◆ Action item: All of the data below needs to be set down again, exactly as shown.

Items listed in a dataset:

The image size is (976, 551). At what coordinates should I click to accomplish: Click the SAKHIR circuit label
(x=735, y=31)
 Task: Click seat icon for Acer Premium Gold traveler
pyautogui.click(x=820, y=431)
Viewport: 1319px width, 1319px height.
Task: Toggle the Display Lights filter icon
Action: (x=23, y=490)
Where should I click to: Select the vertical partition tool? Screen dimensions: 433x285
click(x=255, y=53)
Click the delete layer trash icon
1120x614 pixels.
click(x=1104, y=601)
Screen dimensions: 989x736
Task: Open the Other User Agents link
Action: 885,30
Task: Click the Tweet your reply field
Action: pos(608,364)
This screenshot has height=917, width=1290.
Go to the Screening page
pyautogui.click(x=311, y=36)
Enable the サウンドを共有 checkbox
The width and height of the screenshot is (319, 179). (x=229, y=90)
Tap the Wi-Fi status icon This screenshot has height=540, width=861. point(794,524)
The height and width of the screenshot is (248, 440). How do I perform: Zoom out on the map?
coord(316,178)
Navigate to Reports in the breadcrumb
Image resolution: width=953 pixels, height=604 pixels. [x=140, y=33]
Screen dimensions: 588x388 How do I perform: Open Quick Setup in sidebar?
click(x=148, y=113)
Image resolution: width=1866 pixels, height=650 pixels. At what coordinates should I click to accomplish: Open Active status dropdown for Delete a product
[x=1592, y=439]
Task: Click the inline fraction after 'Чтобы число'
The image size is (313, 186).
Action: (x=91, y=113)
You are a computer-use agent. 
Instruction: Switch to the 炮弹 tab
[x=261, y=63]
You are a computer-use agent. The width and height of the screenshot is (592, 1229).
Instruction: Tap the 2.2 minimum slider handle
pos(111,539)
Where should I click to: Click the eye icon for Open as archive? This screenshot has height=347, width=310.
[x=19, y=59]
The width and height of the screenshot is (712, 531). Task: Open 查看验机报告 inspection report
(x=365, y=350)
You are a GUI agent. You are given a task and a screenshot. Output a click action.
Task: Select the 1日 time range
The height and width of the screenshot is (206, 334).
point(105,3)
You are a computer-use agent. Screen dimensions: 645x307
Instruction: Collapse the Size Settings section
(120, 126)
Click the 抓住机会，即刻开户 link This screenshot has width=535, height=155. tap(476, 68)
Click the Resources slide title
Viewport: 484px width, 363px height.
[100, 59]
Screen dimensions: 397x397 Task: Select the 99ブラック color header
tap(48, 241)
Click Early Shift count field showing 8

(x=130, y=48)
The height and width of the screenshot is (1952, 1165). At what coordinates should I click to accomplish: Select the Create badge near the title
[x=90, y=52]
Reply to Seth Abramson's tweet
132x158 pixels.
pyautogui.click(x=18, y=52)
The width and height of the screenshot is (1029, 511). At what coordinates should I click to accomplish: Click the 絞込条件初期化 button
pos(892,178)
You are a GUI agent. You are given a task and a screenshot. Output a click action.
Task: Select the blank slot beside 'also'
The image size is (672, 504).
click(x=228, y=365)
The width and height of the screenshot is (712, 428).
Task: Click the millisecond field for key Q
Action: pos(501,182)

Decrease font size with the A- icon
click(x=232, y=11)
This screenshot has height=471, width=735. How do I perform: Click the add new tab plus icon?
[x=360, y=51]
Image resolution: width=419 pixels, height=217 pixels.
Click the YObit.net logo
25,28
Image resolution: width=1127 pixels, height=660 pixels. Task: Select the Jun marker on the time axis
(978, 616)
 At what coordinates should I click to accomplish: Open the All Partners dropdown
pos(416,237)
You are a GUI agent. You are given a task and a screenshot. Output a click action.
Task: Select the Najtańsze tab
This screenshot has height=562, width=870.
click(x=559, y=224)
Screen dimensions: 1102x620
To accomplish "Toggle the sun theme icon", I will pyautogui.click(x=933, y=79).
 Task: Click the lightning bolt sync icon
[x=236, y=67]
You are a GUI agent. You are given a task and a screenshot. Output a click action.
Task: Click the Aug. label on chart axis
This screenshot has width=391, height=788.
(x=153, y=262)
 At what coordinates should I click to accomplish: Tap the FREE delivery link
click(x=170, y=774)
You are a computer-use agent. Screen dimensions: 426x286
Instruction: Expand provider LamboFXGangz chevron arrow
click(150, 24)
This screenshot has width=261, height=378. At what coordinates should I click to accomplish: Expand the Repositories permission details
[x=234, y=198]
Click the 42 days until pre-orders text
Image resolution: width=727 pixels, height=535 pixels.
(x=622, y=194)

◆ Answer section:
The image size is (976, 551). At what coordinates should I click to accomplish: Click the SAKHIR circuit label
(x=735, y=31)
 Task: Click seat icon for Acer Premium Gold traveler
pyautogui.click(x=820, y=431)
Viewport: 1319px width, 1319px height.
Task: Toggle the Display Lights filter icon
Action: (x=23, y=490)
Where should I click to: Select the vertical partition tool? Screen dimensions: 433x285
click(x=255, y=53)
Click the delete layer trash icon
1120x614 pixels.
click(x=1104, y=601)
Screen dimensions: 989x736
Task: Open the Other User Agents link
Action: 885,30
Task: Click the Tweet your reply field
Action: pos(608,364)
This screenshot has height=917, width=1290.
Go to the Screening page
pyautogui.click(x=311, y=36)
Enable the サウンドを共有 checkbox
The width and height of the screenshot is (319, 179). (x=229, y=90)
Tap the Wi-Fi status icon This screenshot has height=540, width=861. point(794,524)
The height and width of the screenshot is (248, 440). How do I perform: Zoom out on the map?
coord(316,178)
Navigate to Reports in the breadcrumb
Image resolution: width=953 pixels, height=604 pixels. [x=140, y=33]
Screen dimensions: 588x388 How do I perform: Open Quick Setup in sidebar?
click(x=148, y=113)
Image resolution: width=1866 pixels, height=650 pixels. At what coordinates should I click to accomplish: Open Active status dropdown for Delete a product
[x=1592, y=439]
Task: Click the inline fraction after 'Чтобы число'
The image size is (313, 186).
Action: (x=91, y=113)
You are a computer-use agent. 
Instruction: Switch to the 炮弹 tab
[x=261, y=63]
You are a computer-use agent. The width and height of the screenshot is (592, 1229).
Instruction: Tap the 2.2 minimum slider handle
pos(111,539)
Where should I click to: Click the eye icon for Open as archive? This screenshot has height=347, width=310.
[x=19, y=59]
The width and height of the screenshot is (712, 531). Task: Open 查看验机报告 inspection report
(x=365, y=350)
You are a GUI agent. You are given a task and a screenshot. Output a click action.
Task: Select the 1日 time range
The height and width of the screenshot is (206, 334).
point(105,3)
You are a computer-use agent. Screen dimensions: 645x307
Instruction: Collapse the Size Settings section
(120, 126)
Click the 抓住机会，即刻开户 link This screenshot has width=535, height=155. tap(476, 68)
Click the Resources slide title
Viewport: 484px width, 363px height.
[100, 59]
Screen dimensions: 397x397 Task: Select the 99ブラック color header
tap(48, 241)
Click Early Shift count field showing 8

(x=130, y=48)
The height and width of the screenshot is (1952, 1165). At what coordinates should I click to accomplish: Select the Create badge near the title
[x=90, y=52]
Reply to Seth Abramson's tweet
132x158 pixels.
pyautogui.click(x=18, y=52)
The width and height of the screenshot is (1029, 511). At what coordinates should I click to accomplish: Click the 絞込条件初期化 button
pos(892,178)
You are a GUI agent. You are given a task and a screenshot. Output a click action.
Task: Select the blank slot beside 'also'
The image size is (672, 504).
click(x=228, y=365)
The width and height of the screenshot is (712, 428).
Task: Click the millisecond field for key Q
Action: pos(501,182)

Decrease font size with the A- icon
click(x=232, y=11)
This screenshot has height=471, width=735. How do I perform: Click the add new tab plus icon?
[x=360, y=51]
Image resolution: width=419 pixels, height=217 pixels.
Click the YObit.net logo
25,28
Image resolution: width=1127 pixels, height=660 pixels. Task: Select the Jun marker on the time axis
(978, 616)
 At what coordinates should I click to accomplish: Open the All Partners dropdown
pos(416,237)
You are a GUI agent. You are given a task and a screenshot. Output a click action.
Task: Select the Najtańsze tab
This screenshot has height=562, width=870.
click(x=559, y=224)
Screen dimensions: 1102x620
To accomplish "Toggle the sun theme icon", I will pyautogui.click(x=933, y=79).
 Task: Click the lightning bolt sync icon
[x=236, y=67]
You are a GUI agent. You are given a task and a screenshot. Output a click action.
Task: Click the Aug. label on chart axis
This screenshot has width=391, height=788.
(x=153, y=262)
 At what coordinates should I click to accomplish: Tap the FREE delivery link
click(x=170, y=774)
You are a computer-use agent. Screen dimensions: 426x286
Instruction: Expand provider LamboFXGangz chevron arrow
click(150, 24)
This screenshot has width=261, height=378. At what coordinates should I click to accomplish: Expand the Repositories permission details
[x=234, y=198]
Click the 42 days until pre-orders text
Image resolution: width=727 pixels, height=535 pixels.
(x=622, y=194)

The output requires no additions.